[Dataset rows]
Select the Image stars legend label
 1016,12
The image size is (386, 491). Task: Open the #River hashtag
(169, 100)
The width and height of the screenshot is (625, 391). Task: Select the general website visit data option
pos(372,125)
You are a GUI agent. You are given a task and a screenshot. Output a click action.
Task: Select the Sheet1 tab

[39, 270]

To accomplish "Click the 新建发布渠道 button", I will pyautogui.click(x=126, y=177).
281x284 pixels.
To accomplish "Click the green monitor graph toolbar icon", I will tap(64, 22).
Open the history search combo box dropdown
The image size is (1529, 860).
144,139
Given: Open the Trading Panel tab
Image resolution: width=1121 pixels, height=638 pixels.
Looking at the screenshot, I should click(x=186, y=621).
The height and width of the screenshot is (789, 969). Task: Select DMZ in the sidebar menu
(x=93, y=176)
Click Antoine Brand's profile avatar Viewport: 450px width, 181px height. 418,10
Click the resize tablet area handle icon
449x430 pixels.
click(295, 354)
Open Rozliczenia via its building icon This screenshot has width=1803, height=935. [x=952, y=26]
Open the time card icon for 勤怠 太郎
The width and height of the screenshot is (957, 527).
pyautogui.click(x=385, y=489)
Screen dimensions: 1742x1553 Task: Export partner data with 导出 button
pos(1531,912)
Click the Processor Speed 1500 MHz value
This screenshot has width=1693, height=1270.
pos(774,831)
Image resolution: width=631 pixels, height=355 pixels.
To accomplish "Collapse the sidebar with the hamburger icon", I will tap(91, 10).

AIM OF THE TASK
Count the lines in the material above that contain the string "sidebar". Reply with the number alone.

EXERCISE RESULT
2